2. Don't contact the media directly. You're charming, no one knows your message better than you and you found that phone number online--why not just give that editor a quick call? Your publicist has been working with them on a story idea for weeks, so why not just knock this baby out with one phone call?
Very bad idea. If you happen to get that editor on the phone, you have gone around your publicist (who has given them everything they need to consider the story) and waived the inexperienced author flag. The story may get canned as a result--media members don't like to deal with multiple contacts on a story.
Let your publicist do their job (they've been doing this for years) and spend your time focusing on other marketing efforts.
Exception: thank you notes following coverage. Not only is this a classy way to show your appreciation for a feature story, interview, or book mention, but it sets you apart from the journalist's other sources - and ups your chances that they'll contact you again in the future.
3. Don't ask to see a story before it runs. Few requests are met with as much disdain from journalists as this one.
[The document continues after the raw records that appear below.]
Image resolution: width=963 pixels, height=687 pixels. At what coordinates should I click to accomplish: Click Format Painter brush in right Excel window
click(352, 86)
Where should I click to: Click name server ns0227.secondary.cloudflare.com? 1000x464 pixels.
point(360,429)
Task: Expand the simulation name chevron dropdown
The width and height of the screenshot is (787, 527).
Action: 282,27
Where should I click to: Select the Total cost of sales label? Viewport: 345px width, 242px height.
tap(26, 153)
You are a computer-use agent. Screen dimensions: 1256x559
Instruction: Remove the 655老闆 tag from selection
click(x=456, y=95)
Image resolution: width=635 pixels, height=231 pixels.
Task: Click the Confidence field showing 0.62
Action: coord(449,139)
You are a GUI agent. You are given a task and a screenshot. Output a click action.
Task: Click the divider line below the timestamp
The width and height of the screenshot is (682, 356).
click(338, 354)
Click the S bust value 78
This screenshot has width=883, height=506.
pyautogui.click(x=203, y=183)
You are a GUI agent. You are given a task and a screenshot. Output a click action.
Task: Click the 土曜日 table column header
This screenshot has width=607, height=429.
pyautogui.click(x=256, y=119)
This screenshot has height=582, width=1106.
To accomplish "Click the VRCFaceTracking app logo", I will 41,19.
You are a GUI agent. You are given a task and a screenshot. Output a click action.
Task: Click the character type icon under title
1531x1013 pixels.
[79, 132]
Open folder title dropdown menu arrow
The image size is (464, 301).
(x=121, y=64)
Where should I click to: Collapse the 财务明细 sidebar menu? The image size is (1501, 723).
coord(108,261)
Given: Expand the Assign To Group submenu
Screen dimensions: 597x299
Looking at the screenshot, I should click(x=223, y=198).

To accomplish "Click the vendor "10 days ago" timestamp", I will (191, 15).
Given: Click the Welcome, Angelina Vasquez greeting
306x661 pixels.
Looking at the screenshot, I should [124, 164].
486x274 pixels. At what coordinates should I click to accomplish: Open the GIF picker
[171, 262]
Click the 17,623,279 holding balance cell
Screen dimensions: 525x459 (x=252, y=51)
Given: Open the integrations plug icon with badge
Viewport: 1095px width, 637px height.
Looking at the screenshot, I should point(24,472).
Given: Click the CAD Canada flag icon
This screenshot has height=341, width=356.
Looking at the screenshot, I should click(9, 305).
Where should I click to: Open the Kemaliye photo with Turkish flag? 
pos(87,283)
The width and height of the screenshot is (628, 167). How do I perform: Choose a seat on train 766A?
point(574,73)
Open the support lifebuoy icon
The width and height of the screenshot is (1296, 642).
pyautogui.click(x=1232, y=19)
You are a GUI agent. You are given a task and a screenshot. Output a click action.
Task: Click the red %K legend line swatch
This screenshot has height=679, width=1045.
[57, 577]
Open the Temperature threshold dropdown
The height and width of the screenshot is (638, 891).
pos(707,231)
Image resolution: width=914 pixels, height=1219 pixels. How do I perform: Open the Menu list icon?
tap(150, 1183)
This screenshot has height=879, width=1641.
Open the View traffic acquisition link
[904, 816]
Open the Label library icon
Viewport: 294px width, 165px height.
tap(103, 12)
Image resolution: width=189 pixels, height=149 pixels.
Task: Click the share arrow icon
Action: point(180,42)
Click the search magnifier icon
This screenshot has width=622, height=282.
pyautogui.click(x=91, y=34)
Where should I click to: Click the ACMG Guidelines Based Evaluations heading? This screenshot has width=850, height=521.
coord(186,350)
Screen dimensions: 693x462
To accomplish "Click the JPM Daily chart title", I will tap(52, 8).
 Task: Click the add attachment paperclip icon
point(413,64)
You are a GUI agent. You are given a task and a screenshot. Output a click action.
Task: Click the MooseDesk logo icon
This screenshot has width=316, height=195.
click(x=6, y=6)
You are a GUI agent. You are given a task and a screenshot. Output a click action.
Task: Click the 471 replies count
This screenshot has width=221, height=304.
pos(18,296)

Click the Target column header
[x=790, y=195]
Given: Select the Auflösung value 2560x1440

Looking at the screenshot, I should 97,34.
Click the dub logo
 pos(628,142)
We understand that you want to make sure the story is accurate--that they spelled your title correctly or mentioned the consulting work you've started to do on the side--but this request is never OK, as it violates journalistic ethics.
Journalists never show sources stories for "approval," before the general public got to see it. What you can do, however, is ask to see your direct quotes to make sure you are comfortable with those. Ask the journalist to have the publication's fact-checker call you to review quotes, and they will normally be happy to do so.
4. Don't disparage competitive titles. Your publicity campaign is about building bridges and opening doors for your career--but not at the expense of other authors. When I say never diss other books, that extends beyond live interviews to blogs, conversations at publishing events and other forums. Word gets around quickly in this industry and many authors have hurt their reputations by taking cheap shots at other authors. Take the high road. The cool thing about working with books, whether you're an author, a publisher, or publicist, is that we're all this together: the public is reading books, and that's a good thing.
This list just scratches the surface on dos and don'ts that most publicists will cover at the start of a campaign. Remember that your publicist's main goal is to prevent mistakes that could jeopardize the success of the publicity campaign. There is so much competition out there for authors and their books, so help the media out by respecting the work that they do - and don't give them reasons not to cover you.